Written instruction:
Can you set out every line of the listing below as a Markdown table with two columns, Row (its number) and Line (its text), skipping any blank lines?

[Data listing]
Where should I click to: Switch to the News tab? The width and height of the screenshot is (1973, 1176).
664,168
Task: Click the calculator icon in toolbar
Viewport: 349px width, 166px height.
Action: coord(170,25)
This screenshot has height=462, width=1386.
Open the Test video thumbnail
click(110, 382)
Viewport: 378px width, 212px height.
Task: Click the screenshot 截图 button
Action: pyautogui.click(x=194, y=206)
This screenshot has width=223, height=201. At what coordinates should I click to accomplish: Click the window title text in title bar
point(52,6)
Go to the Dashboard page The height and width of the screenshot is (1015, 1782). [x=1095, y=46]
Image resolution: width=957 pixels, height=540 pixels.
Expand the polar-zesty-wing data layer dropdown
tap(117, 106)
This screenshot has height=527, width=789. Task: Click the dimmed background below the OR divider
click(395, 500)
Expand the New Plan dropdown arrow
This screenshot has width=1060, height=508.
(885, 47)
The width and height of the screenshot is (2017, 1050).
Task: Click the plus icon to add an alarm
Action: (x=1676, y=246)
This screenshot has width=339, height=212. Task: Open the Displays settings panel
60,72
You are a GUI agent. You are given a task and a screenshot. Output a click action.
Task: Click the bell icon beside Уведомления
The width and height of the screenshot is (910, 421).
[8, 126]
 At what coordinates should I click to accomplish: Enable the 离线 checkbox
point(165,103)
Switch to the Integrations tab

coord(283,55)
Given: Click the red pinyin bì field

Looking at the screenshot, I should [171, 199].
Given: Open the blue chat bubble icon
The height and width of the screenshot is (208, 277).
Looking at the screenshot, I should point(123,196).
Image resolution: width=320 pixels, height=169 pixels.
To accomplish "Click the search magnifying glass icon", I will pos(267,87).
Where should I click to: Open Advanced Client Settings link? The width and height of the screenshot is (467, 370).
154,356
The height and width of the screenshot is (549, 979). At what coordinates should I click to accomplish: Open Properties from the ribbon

Answer:
| Row | Line |
|---|---|
| 1 | Where should I click to: Switch to the News tab? The width and height of the screenshot is (1973, 1176). |
| 2 | 664,168 |
| 3 | Task: Click the calculator icon in toolbar |
| 4 | Viewport: 349px width, 166px height. |
| 5 | Action: coord(170,25) |
| 6 | This screenshot has height=462, width=1386. |
| 7 | Open the Test video thumbnail |
| 8 | click(110, 382) |
| 9 | Viewport: 378px width, 212px height. |
| 10 | Task: Click the screenshot 截图 button |
| 11 | Action: pyautogui.click(x=194, y=206) |
| 12 | This screenshot has width=223, height=201. At what coordinates should I click to accomplish: Click the window title text in title bar |
| 13 | point(52,6) |
| 14 | Go to the Dashboard page The height and width of the screenshot is (1015, 1782). [x=1095, y=46] |
| 15 | Image resolution: width=957 pixels, height=540 pixels. |
| 16 | Expand the polar-zesty-wing data layer dropdown |
| 17 | tap(117, 106) |
| 18 | This screenshot has height=527, width=789. Task: Click the dimmed background below the OR divider |
| 19 | click(395, 500) |
| 20 | Expand the New Plan dropdown arrow |
| 21 | This screenshot has width=1060, height=508. |
| 22 | (885, 47) |
| 23 | The width and height of the screenshot is (2017, 1050). |
| 24 | Task: Click the plus icon to add an alarm |
| 25 | Action: (x=1676, y=246) |
| 26 | This screenshot has width=339, height=212. Task: Open the Displays settings panel |
| 27 | 60,72 |
| 28 | You are a GUI agent. You are given a task and a screenshot. Output a click action. |
| 29 | Task: Click the bell icon beside Уведомления |
| 30 | The width and height of the screenshot is (910, 421). |
| 31 | [8, 126] |
| 32 |  At what coordinates should I click to accomplish: Enable the 离线 checkbox |
| 33 | point(165,103) |
| 34 | Switch to the Integrations tab |
| 35 | coord(283,55) |
| 36 | Given: Click the red pinyin bì field |
| 37 | Looking at the screenshot, I should [171, 199]. |
| 38 | Given: Open the blue chat bubble icon |
| 39 | The height and width of the screenshot is (208, 277). |
| 40 | Looking at the screenshot, I should point(123,196). |
| 41 | Image resolution: width=320 pixels, height=169 pixels. |
| 42 | To accomplish "Click the search magnifying glass icon", I will pos(267,87). |
| 43 | Where should I click to: Open Advanced Client Settings link? The width and height of the screenshot is (467, 370). |
| 44 | 154,356 |
| 45 | The height and width of the screenshot is (549, 979). At what coordinates should I click to accomplish: Open Properties from the ribbon |